Hi Marc,
thank you!
On 3 Dez., 13:57, "Marc Gravell" <marc.grav...@gmail.comwrote:
This is normal and just means that the stream doesn't support
read/write timeouts.
Well... in my opinion, itīs not a good coding style, if an Exception
is "normal".
Is this causing a problem, or just out of interest?
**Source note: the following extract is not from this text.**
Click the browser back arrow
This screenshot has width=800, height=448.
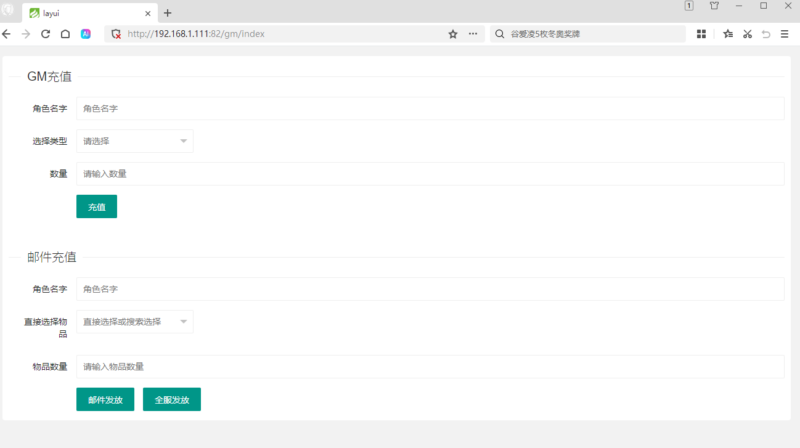[7, 34]
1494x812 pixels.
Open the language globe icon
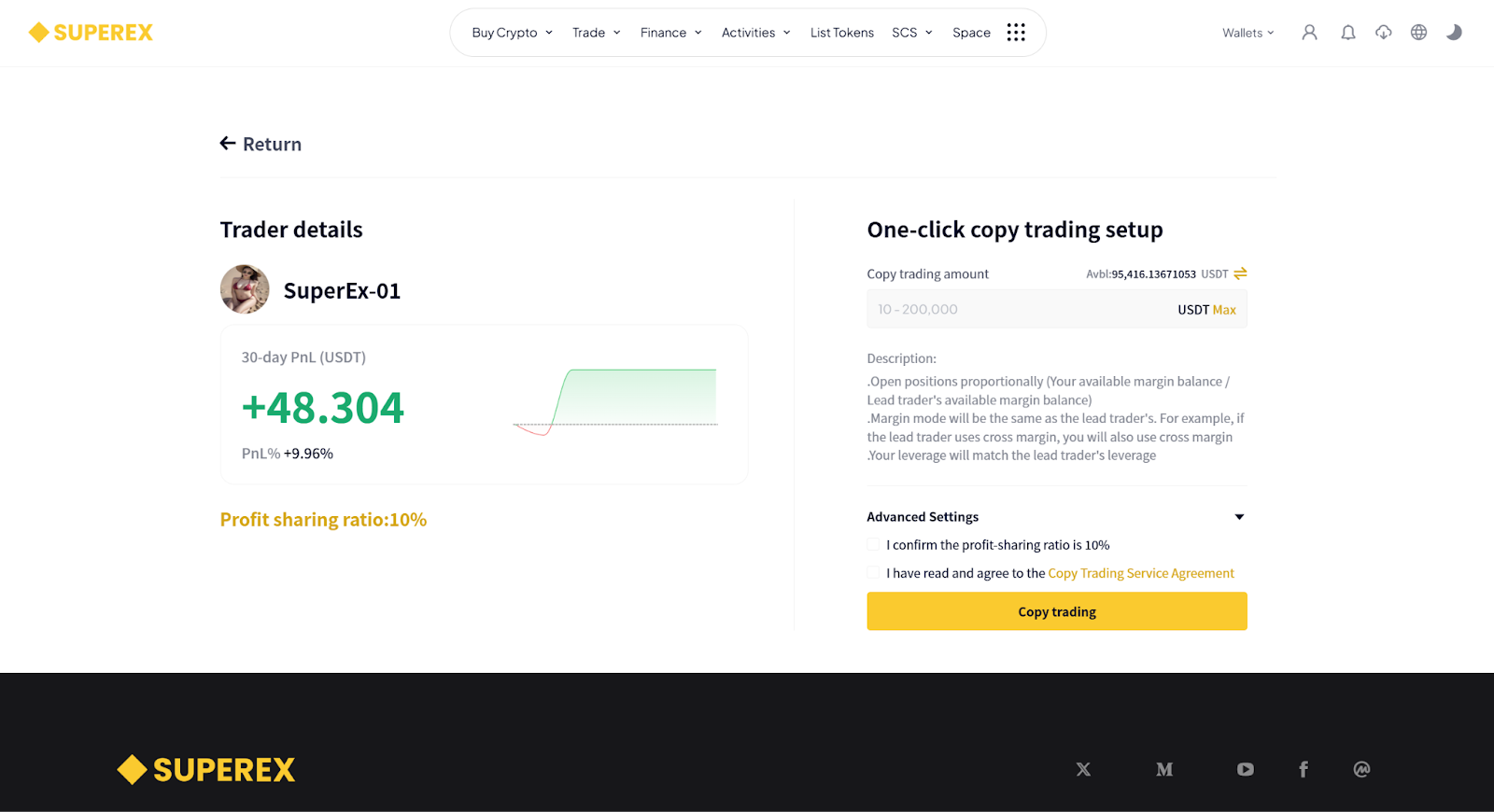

I am having trouble with reading the stream into a byte-array and I am
not sure,
if the Exception is the cause of the problem.
My code looks like this:
BufferedStream bs = new BufferedStream(file.InputStream);
int length = System.Convert.ToInt32(bs.Length);
byte[] zipFile = new byte[length];
// wandle Zip-File in byte[] um
int offset = 0;
int remaining = length;
while (remaining 0)
{
int read = bs.Read(zipFile, offset, remaining);
if (read <= 0)
throw new EndOfStreamException(String.Format("End of
stream reached with {0} bytes left to read", remaining));
remaining -= read;
offset += read;
}
Before entering the while-loop the values of my variables are int
remaining = 1189816 = length
In the first iteration of the while loop, the Read method reads 7109
bytes (int read = 7109).
After this, the variables have values int remaining = 1182707 and int
offset = 7109. In the second while-loop, the Read method
(bs.Read(zipFile, 7109, 1182707) does not read any byte(!!!), which
means int read = 0.
Do you have an idea why that happens?